Immediately after the call path is set in step ST5, the processor 631 starts a call to the central control station 2 based on the time data counted by the timer 635 in preparation for the case where the set call path is not normally released. A start time is reported (ST8), and together with the coordinate data of both subscriber TCs, that is, the transmitting station coordinate data, from the base station position data storage unit 638. (x, y) And recipient coordinate data (x, y) To read, for example,

The absolute distance (D) between the sending and receiving stations is calculated by calculating (D: absolute distance between sending and receiving stations). (ST9)

Then, when the call is terminated between the two subscribers, the processor 631 checks this (ST10), and the general data necessary for the billing process to the central control station 2, that is, the call date and call start time and end time, and the call time. (holding time) and the absolute distance (D) between the transmitting / receiving station calculated in step ST9 together with the release resources request signal to the central control station (2) to provide the baseline data for the call charges. After providing, the above-described series of billing data calculation operations are terminated.

On the other hand, the charging data transmitted to the central control station 2 by the above-described process is not shown, but is stored in the hard disk provided in the central control station 2, so that the network management operator can calculate the basis data for calculating the charge. Be prepared when you ask.

That is, according to the above embodiment, the charging data according to the use of the channel can be calculated using the absolute distance calculated based on the coordinate data of the two base stations communicated with each other. Simply adding or deleting the location data will result in a simple readjustment.

On the other hand, the present invention is not limited to the above embodiment and can be carried out in various modifications within the scope not departing from the technical gist of the present invention, for example, although not shown, the central control of the base station position data storage unit 638 By separately configuring the station 2, the central control station 2 may be configured to calculate the above billing data itself based on the TC information provided from the subscriber base station.
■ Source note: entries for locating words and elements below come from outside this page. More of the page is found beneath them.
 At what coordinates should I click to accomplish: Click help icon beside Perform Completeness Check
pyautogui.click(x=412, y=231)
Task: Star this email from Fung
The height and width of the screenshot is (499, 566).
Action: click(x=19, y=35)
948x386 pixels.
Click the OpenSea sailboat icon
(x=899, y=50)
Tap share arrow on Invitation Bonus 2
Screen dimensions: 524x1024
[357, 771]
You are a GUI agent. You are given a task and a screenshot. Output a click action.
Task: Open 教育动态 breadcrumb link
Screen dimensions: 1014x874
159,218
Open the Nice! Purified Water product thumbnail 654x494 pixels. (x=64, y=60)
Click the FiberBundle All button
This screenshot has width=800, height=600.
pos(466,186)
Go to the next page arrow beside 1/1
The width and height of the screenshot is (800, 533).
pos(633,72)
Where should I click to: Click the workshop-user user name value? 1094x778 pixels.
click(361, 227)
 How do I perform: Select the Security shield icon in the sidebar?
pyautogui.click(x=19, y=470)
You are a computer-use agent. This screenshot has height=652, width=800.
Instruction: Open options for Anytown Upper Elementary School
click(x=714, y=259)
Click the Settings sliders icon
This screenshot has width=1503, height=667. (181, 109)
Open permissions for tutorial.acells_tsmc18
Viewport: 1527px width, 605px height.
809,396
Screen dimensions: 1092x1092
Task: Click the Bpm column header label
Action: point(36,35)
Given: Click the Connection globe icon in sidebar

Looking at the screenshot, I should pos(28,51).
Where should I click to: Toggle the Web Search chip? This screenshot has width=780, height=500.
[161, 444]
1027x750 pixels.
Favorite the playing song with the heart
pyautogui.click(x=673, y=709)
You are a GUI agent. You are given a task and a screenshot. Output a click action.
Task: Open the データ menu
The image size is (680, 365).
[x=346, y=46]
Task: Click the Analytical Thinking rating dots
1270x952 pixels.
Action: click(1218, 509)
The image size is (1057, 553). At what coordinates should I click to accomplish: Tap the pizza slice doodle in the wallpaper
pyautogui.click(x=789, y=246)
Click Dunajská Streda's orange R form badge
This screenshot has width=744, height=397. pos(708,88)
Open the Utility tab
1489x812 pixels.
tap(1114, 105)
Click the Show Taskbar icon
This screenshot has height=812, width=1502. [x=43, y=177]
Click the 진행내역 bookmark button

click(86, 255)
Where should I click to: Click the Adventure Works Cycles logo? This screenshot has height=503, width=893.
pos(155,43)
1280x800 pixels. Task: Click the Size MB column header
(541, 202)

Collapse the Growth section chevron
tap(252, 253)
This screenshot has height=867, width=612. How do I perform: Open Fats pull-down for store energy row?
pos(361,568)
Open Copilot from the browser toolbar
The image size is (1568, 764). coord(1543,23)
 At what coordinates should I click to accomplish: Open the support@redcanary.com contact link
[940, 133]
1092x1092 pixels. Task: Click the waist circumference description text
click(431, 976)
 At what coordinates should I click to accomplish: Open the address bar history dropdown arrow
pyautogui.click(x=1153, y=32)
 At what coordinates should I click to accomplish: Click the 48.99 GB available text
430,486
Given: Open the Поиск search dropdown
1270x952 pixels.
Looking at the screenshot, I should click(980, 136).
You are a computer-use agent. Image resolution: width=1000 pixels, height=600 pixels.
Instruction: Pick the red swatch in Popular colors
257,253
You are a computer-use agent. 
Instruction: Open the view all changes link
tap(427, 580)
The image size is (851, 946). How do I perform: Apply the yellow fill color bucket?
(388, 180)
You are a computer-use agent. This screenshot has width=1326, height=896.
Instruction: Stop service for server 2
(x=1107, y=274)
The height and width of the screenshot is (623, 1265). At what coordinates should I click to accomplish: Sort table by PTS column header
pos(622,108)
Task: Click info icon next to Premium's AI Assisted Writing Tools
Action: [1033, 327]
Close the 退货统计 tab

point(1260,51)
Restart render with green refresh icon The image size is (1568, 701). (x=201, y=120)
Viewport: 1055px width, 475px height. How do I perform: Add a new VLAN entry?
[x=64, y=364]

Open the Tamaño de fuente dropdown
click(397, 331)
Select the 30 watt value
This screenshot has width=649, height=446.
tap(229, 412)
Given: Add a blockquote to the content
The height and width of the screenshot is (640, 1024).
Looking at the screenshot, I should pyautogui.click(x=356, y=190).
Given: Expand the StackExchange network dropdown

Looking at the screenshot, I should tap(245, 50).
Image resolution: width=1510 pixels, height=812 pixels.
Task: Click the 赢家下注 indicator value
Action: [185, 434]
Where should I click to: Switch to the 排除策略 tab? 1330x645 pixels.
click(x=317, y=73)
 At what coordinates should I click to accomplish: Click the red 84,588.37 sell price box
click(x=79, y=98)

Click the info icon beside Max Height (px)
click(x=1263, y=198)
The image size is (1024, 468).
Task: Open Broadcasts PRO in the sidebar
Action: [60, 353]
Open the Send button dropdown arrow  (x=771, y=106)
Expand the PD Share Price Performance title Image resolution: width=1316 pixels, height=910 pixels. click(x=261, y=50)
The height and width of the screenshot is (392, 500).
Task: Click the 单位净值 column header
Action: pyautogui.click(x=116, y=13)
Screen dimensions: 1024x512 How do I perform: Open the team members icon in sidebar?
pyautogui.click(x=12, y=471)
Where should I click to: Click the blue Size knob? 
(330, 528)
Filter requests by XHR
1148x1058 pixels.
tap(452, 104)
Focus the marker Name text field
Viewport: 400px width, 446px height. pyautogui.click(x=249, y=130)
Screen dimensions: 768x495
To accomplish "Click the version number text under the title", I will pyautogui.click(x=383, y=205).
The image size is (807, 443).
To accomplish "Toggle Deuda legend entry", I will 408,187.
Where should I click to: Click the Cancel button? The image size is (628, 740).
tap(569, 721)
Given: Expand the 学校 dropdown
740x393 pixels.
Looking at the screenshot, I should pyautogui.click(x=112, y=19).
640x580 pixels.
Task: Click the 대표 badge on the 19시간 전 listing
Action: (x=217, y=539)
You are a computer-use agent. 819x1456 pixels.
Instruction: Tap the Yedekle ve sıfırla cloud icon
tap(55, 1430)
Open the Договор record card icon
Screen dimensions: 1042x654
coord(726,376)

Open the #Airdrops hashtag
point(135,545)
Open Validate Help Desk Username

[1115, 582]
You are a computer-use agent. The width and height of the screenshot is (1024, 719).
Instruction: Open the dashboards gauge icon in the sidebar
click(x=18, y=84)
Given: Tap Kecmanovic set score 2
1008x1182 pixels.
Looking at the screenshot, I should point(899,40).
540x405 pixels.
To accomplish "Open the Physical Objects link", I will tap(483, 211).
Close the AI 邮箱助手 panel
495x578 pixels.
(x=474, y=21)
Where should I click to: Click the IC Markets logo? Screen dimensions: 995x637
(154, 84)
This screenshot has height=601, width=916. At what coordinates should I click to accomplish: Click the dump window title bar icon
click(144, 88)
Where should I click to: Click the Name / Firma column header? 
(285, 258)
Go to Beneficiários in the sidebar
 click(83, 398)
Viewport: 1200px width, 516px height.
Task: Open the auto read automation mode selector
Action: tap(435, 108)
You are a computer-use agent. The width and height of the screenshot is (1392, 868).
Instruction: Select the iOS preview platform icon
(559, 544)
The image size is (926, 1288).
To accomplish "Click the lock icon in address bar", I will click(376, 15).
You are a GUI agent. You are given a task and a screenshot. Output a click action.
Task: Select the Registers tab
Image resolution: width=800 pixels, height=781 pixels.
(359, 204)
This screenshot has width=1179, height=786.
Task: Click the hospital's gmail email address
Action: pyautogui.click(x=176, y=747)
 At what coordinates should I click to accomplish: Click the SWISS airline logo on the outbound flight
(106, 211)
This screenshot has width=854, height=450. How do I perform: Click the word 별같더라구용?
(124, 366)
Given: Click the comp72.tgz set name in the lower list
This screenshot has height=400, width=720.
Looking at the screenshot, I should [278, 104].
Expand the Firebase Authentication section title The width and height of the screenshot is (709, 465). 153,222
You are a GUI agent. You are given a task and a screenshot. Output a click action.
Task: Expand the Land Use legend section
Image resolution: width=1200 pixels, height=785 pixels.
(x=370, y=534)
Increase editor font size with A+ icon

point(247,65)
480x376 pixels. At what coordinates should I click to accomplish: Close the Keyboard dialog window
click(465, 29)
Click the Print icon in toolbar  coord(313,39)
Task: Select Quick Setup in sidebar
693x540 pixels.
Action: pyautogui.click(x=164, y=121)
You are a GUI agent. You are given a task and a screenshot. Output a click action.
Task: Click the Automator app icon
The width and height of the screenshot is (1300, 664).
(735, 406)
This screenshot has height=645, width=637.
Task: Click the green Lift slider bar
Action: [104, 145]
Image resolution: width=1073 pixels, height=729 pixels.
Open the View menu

As described above, according to the present invention, it is possible to realize a billing data calculation method and apparatus using coordinate data of a transmitting / receiving station that can be applied to a satellite communication system.

Claims (2)

A TC information reading step of reading the TC (Trunk Code) information of the calling party base station and the called subscriber from the memory in response to a call request of any subscriber; Call channel assignment step of allocating a channel between the two subscribers based on the read TC information, A call start time storing step of storing a call start time counted by a timer immediately after allocating to a call, A position data reading step of reading position data of a transmitting / receiving station from a memory based on the read TC information, and Calculating the absolute distance between the transmitting / receiving stations based on the read position data, and calculating and outputting data necessary for charging, and calculating the coordinates of the transmitting / receiving station of the satellite communication system. Charging data generation method using. Timer means for counting the current time; Time data management means for managing the current time based on the time data counted by the timer means itself; Network information storage means for storing the TC (Trunk Code) information for each subscriber of the satellite communication network, Base station location data storage means for storing location information of each base station as data; and Controlling the call channel allocation for the call request of any subscriber and calculating the absolute data between the sending / receiving station using the position data read from the base station position data storage means to calculate and output the billing data for the call charge. An apparatus for generating charging data using coordinate values of a transmitting / receiving station of a satellite communication system, comprising a means.